Cell-free protein synthesis involves balancing dozens of interacting components: DNA templates, cell lysates, energy sources, salts, polyamines. Small changes matter, but predicting which direction they'll push results is often unintuitive. Human researchers have chipped away at optimizing these reactions for years, but progress has been incremental because exploring the space thoroughly is exhausting.
Joy Jiao, OpenAI's life sciences research lead and co-corresponding author, framed it more carefully: "This success points to how AI systems can augment the experimental workflow, contributing to hypothesis generation, testing, and refinement based on real-world data." Augment is the right word. GPT-5 found novel reaction compositions that nobody had tested, and some of them worked well, but the system also surfaced something more useful about the underlying cost structure: with lysate and DNA now dominating expenses, maximizing yield per unit of those expensive inputs became the highest-leverage strategy. That's not a discovery so much as an accounting insight a model happened to stumble into through sheer volume of experimentation.
What came before
This builds on OpenAI's earlier work with biosecurity startup Red Queen Bio, announced in December 2025, where GPT-5 optimized a molecular cloning protocol and improved efficiency by 79x. That project still relied on human scientists to physically run the modified protocols. The Ginkgo collaboration closes more of that gap, with robots handling execution, though experienced operators still managed reagent preparation and protocol adjustments when things went sideways.
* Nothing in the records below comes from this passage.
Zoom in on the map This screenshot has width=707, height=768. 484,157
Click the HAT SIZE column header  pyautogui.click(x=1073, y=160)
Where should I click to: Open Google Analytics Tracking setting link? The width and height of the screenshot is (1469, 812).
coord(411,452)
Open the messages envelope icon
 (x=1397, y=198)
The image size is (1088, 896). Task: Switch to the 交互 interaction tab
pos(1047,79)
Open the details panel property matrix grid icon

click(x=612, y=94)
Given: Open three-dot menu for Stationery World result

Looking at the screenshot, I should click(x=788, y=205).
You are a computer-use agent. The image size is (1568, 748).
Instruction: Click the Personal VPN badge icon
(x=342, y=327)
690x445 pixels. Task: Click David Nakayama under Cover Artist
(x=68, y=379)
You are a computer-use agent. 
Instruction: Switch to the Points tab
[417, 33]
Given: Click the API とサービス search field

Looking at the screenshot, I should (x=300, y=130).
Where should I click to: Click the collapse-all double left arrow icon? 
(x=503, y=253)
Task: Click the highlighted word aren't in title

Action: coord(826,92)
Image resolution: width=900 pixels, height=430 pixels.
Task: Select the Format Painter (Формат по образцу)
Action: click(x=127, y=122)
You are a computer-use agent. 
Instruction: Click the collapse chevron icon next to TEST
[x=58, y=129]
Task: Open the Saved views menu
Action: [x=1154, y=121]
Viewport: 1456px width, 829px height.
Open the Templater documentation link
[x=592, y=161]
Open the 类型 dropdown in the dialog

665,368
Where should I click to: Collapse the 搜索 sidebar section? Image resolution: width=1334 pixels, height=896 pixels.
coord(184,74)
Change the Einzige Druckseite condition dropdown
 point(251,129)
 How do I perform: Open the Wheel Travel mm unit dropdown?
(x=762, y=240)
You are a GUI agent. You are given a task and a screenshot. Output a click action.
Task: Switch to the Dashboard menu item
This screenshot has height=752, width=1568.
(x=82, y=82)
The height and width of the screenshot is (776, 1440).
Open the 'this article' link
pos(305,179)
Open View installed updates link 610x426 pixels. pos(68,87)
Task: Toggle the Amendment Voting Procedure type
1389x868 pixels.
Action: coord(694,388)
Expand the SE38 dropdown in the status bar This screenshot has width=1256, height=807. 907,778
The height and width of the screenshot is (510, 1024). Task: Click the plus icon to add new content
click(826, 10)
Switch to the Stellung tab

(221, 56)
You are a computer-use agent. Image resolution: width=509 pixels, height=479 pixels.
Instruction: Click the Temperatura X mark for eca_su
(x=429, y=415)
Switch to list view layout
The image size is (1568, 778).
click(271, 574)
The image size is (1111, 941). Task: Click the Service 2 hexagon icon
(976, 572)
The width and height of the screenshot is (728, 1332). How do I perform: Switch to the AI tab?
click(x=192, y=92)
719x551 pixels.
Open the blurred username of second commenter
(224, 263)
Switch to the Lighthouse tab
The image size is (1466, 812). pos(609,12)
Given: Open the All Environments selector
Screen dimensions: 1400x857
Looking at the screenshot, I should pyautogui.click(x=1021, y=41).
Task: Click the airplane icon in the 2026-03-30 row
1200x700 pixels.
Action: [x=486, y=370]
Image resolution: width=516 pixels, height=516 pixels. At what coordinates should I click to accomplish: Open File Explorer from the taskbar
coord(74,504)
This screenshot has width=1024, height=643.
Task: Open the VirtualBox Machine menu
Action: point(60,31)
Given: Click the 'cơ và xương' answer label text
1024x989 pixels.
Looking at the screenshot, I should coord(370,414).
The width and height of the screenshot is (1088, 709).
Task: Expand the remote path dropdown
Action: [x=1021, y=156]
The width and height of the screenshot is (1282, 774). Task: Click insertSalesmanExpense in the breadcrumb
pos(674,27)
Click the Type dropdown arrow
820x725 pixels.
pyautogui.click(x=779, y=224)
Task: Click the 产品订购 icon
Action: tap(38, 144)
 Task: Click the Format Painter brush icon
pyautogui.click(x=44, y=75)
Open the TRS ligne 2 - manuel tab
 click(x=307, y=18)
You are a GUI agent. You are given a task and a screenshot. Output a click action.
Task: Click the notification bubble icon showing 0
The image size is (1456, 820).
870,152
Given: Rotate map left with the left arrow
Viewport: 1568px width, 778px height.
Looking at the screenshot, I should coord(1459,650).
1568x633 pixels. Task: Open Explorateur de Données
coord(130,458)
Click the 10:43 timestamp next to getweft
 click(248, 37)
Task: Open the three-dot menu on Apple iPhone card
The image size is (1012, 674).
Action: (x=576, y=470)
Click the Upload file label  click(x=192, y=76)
Reshma Shetty, Ginkgo co-founder: "We expect more and more experiments to be run on autonomous labs where reagent and consumables costs dominate the cost of an experiment." Which is also a pitch for Ginkgo's cloud lab business model, where selling compute time to AI-driven experimental design makes the whole infrastructure more attractive.
So what's next
The preprint has not yet undergone peer review. Ginkgo and OpenAI say they plan to apply the same approach to other biological workflows. The optimized sfGFP reaction mix is available now at reagents.ginkgo.bio for anyone who wants to validate the results independently.